- [Required action]
In the entries below, locate the line with "Click the D Image grade for Winter Haven", then give again that line and all lines after it, exactly, with pictures omitted.

══ Dataset extract ══

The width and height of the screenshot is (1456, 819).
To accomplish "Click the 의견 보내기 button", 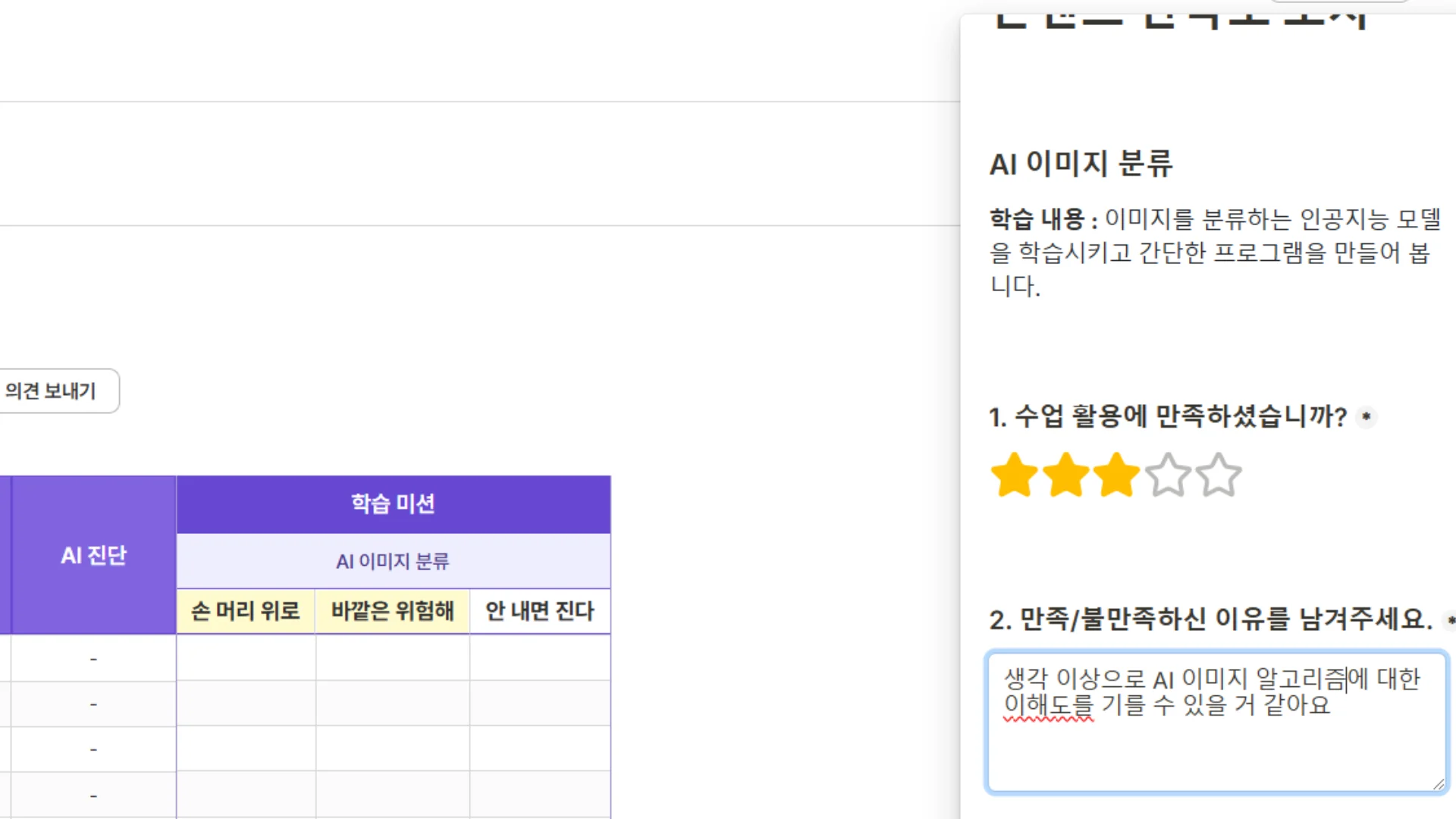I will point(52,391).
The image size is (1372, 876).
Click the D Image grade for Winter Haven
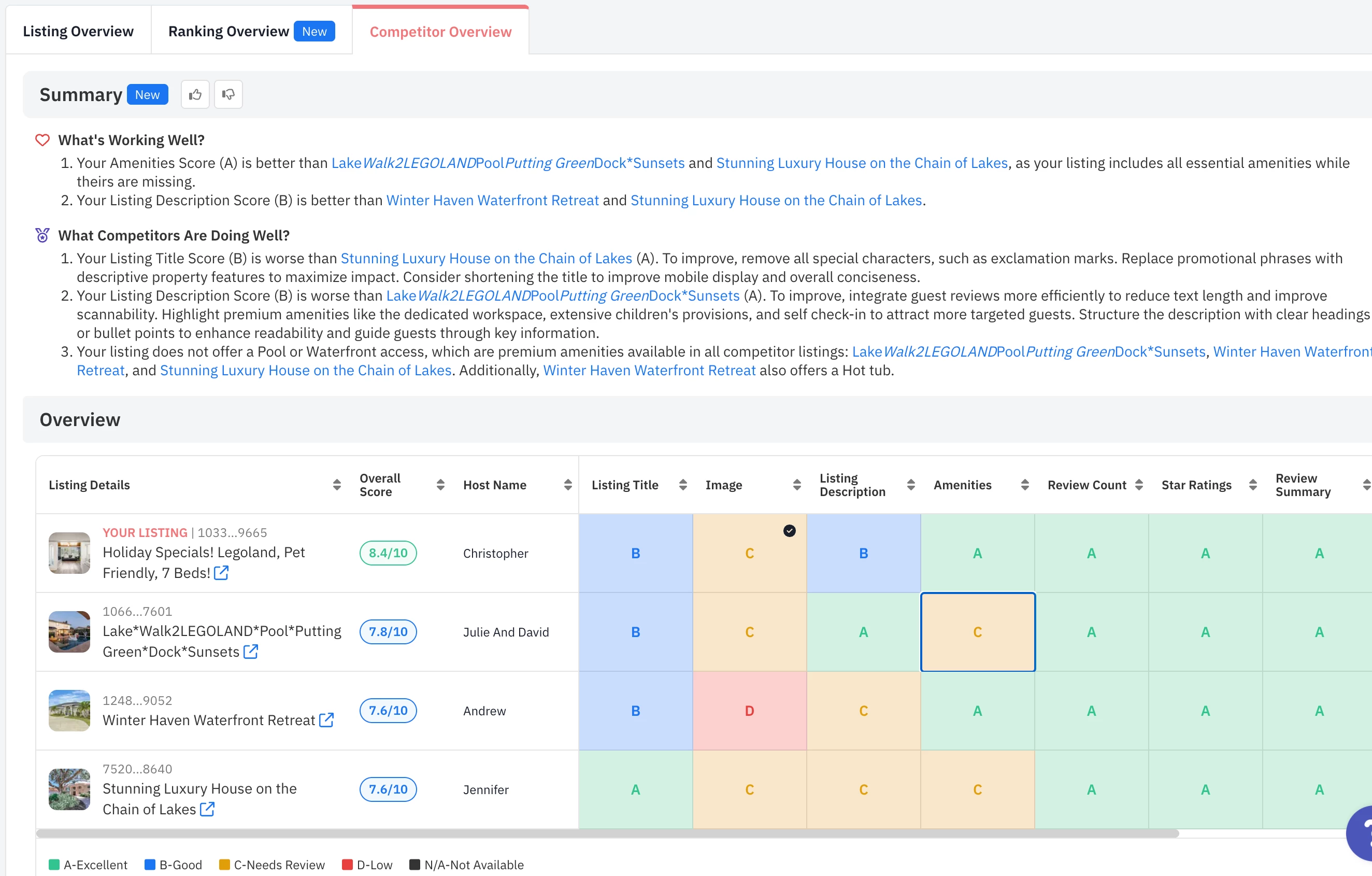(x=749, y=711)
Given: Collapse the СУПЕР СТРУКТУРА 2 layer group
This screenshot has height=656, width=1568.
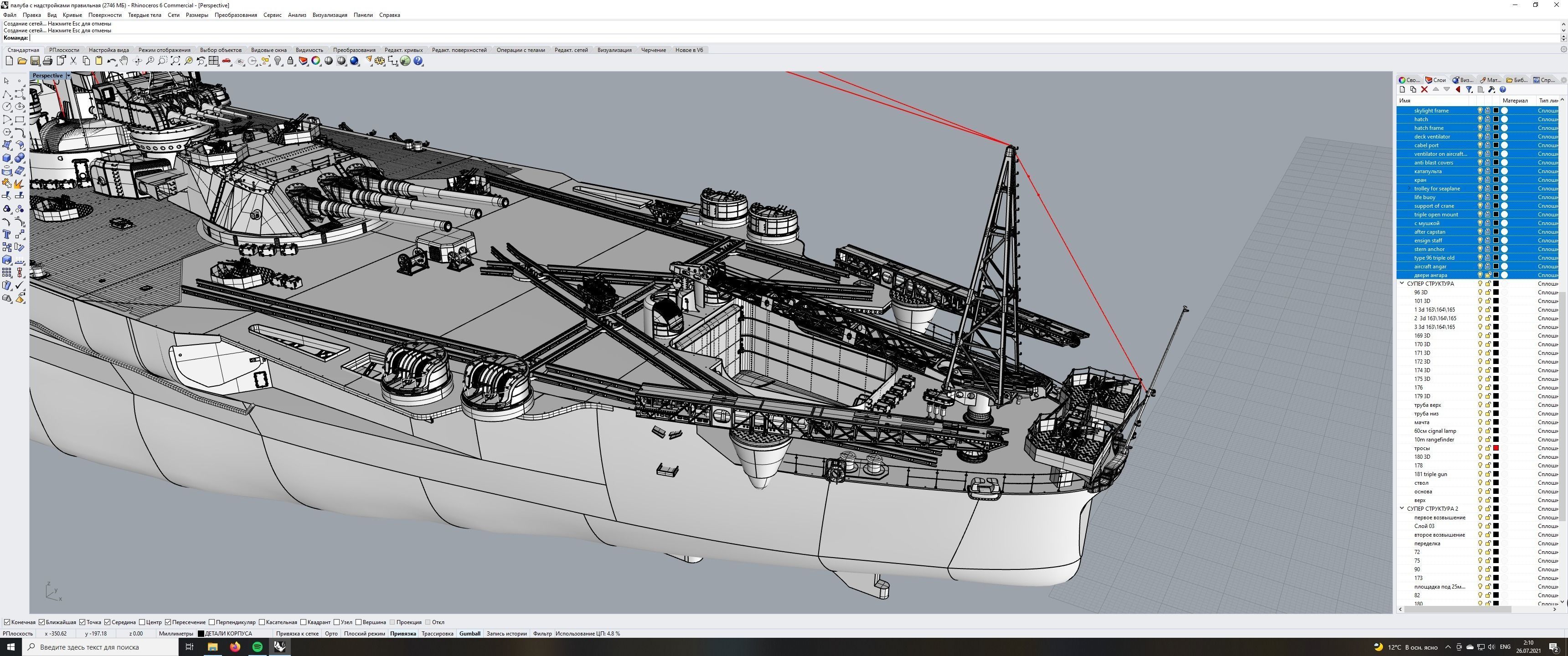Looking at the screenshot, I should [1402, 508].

═══

- [Result of this task]
Click the D Image grade for Winter Haven
(x=749, y=711)
Given: Collapse the СУПЕР СТРУКТУРА 2 layer group
This screenshot has height=656, width=1568.
Looking at the screenshot, I should [1402, 508].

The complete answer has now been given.